There are some basics to follow. Standard font and type style is Times New Roman or Courier New 12 pt. Script is impossible to read, and fancy fonts are not professional. Use a good quality bond paper. White only! I’ve disqualified contest entries because the submission was received on gray or baby blue paper. Margins should be one inch all around, and the type should be on one side only. Use black ink. Pink or purple may be your favorite colors, but editors will not appreciate your creativity.  Double space your manuscript. Do not include your photograph, your child’s picture, or a puppy photo. The agent will not be impressed. Proof read. Proof read. Proof read.  Ask a friend to proof read the submission for you.

Remember, writing is a business, and rules must be followed. Want to know more about writing for the editor? Check out the Panhandle Professional Writers’ website at pandhandleprowriters.org for information regarding the Frontiers in Writing Let’s Write Weekend, June 29-30, 2012 in Amarillo, Texas. Hilary Sares, former acquiring editor for a New York publishing house, will present workshops on meeting editors’ expectations. Y’all come. We’d sure like to meet you.

Cait Collins

Ambushed


Ambushed

I’m fortunate to have four of my five sisters living here in Amarillo. Once the repairs were completed, they came over to help me move the furniture into place and make the place a home. Sister #5 has a flair for interior decorating and she’s not shy about letting you know she doesn’t like your ideas. I spent time drawing room layouts to scale just to make sure everything would fit and she didn’t like it. When I left the living room, Number 5 rearranged a section to her taste. Then she started on my office.

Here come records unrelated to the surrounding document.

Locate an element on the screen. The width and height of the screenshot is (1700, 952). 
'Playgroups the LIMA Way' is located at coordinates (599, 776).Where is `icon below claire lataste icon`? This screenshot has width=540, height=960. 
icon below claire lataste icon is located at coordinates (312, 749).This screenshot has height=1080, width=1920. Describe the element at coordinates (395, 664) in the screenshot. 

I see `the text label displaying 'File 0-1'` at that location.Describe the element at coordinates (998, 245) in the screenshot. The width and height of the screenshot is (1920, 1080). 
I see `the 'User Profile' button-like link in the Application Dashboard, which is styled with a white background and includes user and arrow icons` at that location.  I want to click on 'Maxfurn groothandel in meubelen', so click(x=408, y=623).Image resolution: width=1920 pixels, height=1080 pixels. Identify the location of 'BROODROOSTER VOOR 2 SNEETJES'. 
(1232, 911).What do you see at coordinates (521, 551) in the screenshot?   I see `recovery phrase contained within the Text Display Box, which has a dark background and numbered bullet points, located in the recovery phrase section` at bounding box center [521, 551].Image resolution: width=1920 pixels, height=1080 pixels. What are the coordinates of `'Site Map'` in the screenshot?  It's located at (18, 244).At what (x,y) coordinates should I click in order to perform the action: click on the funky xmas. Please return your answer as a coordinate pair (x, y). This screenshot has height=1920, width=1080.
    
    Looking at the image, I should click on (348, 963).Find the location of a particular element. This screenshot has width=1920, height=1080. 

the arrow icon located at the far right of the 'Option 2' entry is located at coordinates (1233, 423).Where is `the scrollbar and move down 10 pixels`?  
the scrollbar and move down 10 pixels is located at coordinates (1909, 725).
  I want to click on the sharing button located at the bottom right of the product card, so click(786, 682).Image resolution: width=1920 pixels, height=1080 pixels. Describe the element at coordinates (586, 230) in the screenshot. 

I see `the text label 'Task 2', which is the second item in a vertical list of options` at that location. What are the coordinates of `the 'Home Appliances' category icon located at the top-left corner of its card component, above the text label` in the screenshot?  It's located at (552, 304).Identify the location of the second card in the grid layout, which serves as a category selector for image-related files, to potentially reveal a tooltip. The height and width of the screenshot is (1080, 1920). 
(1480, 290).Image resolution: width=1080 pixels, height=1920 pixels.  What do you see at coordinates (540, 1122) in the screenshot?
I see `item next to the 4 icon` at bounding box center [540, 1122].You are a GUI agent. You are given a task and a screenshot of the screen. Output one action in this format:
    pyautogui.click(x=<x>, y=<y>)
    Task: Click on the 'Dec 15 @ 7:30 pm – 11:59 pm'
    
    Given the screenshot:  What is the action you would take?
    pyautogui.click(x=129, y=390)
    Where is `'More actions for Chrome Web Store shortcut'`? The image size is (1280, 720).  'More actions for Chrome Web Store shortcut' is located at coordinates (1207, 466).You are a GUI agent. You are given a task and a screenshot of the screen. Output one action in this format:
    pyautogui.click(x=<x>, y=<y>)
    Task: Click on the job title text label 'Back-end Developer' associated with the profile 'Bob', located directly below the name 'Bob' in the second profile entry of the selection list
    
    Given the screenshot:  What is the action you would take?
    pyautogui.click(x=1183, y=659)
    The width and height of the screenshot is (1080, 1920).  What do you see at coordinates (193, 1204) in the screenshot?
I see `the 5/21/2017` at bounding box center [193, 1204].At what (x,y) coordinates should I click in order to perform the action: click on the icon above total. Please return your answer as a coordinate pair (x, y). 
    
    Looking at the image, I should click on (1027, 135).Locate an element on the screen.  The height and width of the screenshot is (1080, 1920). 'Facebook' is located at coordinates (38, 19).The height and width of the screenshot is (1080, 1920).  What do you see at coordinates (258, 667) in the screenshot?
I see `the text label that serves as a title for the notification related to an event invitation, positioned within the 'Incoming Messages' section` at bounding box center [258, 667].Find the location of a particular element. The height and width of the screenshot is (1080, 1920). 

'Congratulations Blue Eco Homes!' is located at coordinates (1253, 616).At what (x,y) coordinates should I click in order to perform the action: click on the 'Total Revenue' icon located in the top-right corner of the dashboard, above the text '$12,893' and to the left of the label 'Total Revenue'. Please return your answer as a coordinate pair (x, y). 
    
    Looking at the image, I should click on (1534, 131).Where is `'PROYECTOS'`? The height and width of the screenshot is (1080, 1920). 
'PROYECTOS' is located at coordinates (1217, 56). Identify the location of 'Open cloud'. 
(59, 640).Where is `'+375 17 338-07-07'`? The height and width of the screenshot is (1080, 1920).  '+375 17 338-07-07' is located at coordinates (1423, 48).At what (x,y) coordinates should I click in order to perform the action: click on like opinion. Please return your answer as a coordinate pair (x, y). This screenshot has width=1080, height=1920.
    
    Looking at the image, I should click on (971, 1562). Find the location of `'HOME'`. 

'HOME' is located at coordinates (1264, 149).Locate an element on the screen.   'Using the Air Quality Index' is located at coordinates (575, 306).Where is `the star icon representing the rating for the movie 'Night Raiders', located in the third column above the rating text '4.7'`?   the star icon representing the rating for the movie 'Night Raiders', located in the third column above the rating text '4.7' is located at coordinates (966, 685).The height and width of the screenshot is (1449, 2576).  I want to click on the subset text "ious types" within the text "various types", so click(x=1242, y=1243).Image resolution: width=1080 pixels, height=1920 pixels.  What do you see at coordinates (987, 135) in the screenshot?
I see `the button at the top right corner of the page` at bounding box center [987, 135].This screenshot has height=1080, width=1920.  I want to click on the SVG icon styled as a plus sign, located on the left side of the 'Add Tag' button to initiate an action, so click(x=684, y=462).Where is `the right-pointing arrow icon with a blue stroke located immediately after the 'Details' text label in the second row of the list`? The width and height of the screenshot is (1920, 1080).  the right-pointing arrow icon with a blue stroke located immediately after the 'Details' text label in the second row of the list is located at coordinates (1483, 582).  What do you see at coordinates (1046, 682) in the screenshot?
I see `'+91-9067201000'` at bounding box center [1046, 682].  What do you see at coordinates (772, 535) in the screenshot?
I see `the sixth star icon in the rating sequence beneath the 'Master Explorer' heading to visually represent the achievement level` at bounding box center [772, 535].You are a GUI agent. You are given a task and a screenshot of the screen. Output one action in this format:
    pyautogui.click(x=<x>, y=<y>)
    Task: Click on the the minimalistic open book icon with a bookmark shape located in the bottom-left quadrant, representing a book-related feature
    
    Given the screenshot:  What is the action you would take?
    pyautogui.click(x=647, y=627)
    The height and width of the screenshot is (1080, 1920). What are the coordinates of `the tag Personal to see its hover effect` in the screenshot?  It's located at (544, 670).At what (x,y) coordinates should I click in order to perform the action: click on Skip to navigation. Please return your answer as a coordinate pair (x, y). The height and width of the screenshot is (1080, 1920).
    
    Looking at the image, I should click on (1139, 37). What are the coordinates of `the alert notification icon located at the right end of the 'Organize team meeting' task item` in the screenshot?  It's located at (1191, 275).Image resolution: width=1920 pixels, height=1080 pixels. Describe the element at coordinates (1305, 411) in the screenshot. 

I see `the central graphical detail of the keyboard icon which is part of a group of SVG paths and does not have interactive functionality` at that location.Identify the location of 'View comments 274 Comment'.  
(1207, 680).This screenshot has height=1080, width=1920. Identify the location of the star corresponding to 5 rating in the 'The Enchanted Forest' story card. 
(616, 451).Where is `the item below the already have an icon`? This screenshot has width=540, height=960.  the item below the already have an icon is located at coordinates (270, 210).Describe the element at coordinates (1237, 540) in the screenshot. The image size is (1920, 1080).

Now don’t get me wrong. I appreciate her efforts. I’m not the best designer, and she has good ideas. I’d even admit I like her placements better, but I don’t want to give her a big head. Still, she could have asked about moving the television and chair instead of greeting my return with the finished product. Honestly, the room looks great, so I will overlook the ambush.

As writers, we need to be open to a different perspective on our work. Face it we are too close to the piece to always be objective. “My mother loves it,” is not a critique. Mother loves you and will gush over your story. You need unbiased reader or a critique group. I’m have both. My reader is honest but fair, and I have the best critique group around. These folks allow me the chance to step back and take a critical look at my project. Have I left out vital information? Does the current scene contradict a previous scene? Are my characters always acting appropriately? Often they are correct in their assessments, but they are never cruel and always willing to discuss their suggestions. We do not always agree, but I have fresh ideas and the opportunity to accept or reject their viewpoints. They respect me and my talent, and in turn, I respect them.

Not all readers or critique groups are good. Unfortunately, some writers are more focused on “rip it apart” instead of “can we help make it better”. Look for writers with personalities compatible with yours. You want and need support and advice, not slash and burn. Remember, you are not married to your group. If it’s not working out, you can and should walk. Do not give up on finding the individual or team to help you be your very best. Better to receive criticism from people who care about you and your manuscript than be ambushed by an agent or editor.